On Thursday, President Biden signed legislation making June 19, a.k.a. Juneteenth, the 11th American federal holiday and the first to obtain legal observance as a federal holiday since Martin Luther King Jr. Day was designated in 1983. Texas was the first state to recognize Juneteenth, in 1980, and the first state to adopt it as a paid holiday for state employees, in 2020. The holiday has been called “America’s second Independence Day,” “Jubilee Day,” and “Freedom Day,” because it commemorates the day, in 1865, when Maj. Gen. Gordon Granger arrived with Union soldiers in Galveston and announced, “The people of Texas are informed that, in accordance with a Proclamation from the Executive of the United States, all slaves are free.” More than two years after President Lincoln issued the Emancipation Proclamation, slavery had finally ended throughout the South. To paraphrase the great documentarian Michael Moore, we now have a holiday to reflect on and remember our national policy of kidnapping, raping, lynching and forcing Black slaves to build our young country.
The annual commemoration of Juneteenth, which has been observed in Galveston every year since 1866, has long included parades, musical performances, prayer gatherings, and barbecues. Although the coming years will likely see an ever greater commercialization of the day, with car dealers, appliance stores, and mattress companies marking it by offering deals you just can’t beat, this first national event comes at a time of profound national reckoning regarding race.

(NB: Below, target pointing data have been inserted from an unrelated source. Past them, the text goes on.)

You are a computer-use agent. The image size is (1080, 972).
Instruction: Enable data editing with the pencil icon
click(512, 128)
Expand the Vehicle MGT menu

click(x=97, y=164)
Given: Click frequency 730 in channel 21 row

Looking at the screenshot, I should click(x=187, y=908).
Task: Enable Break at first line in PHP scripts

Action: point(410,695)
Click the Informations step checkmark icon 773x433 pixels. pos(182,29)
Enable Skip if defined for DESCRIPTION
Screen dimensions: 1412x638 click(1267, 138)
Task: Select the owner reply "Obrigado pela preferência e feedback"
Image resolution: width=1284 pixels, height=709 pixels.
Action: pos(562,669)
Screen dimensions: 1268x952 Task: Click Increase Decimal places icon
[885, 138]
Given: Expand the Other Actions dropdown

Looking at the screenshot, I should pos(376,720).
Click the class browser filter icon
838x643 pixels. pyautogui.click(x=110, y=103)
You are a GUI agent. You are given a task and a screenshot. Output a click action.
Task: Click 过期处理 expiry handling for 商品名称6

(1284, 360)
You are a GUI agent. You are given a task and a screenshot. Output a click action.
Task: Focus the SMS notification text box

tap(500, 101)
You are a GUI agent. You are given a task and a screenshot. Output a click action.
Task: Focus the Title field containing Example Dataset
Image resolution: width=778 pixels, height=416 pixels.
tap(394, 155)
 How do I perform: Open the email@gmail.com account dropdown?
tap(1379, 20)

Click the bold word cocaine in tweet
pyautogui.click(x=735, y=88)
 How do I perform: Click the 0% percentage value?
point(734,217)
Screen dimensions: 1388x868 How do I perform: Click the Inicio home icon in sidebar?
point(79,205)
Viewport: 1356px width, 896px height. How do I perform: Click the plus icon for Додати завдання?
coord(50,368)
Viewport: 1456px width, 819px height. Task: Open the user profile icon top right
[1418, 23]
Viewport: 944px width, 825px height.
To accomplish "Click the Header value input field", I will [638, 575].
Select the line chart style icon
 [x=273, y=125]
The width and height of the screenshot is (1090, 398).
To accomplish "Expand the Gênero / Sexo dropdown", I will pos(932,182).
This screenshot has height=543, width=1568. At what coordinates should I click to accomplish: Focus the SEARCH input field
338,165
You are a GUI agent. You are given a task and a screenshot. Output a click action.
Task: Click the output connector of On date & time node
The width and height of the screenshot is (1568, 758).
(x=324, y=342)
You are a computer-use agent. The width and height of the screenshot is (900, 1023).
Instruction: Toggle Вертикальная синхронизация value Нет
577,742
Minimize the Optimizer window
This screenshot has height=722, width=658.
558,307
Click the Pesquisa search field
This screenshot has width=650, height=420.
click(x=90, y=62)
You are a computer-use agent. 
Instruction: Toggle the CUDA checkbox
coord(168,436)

Inevitably, Americans will begin to think of Juneteenth as just an extra day off or another long weekend–yet another opportunity to attend a parade in the morning and then race to the local megamart for last-minute cookout supplies. It’s then that we will need to remind ourselves of why the day was set apart in the first place. Even in its first year as a national holiday, we need to recognize the unfinished work of emancipation. As Moore observes, Juneteenth won’t truly be a celebration until the Senate passes voting rights legislation, until red states stop passing voter suppression laws, until cops stop shooting unarmed Black citizens, until we end our racist mass incarceration prison-industrial complex, until a white family’s net worth is no longer 10 times greater than a Black family’s, until we have a living-minimum wage, until every school in East St. Louis is as great as every school on the Upper East Side of New York City, and until substantial apologies and reparations are made to the descendants of slaves who still, to this day, occupy the lowest rungs of our economic ladder. Accomplishments such as these will finally begin to bring an end to American slavery, more than 400 years after the first slave ship docked at our shores.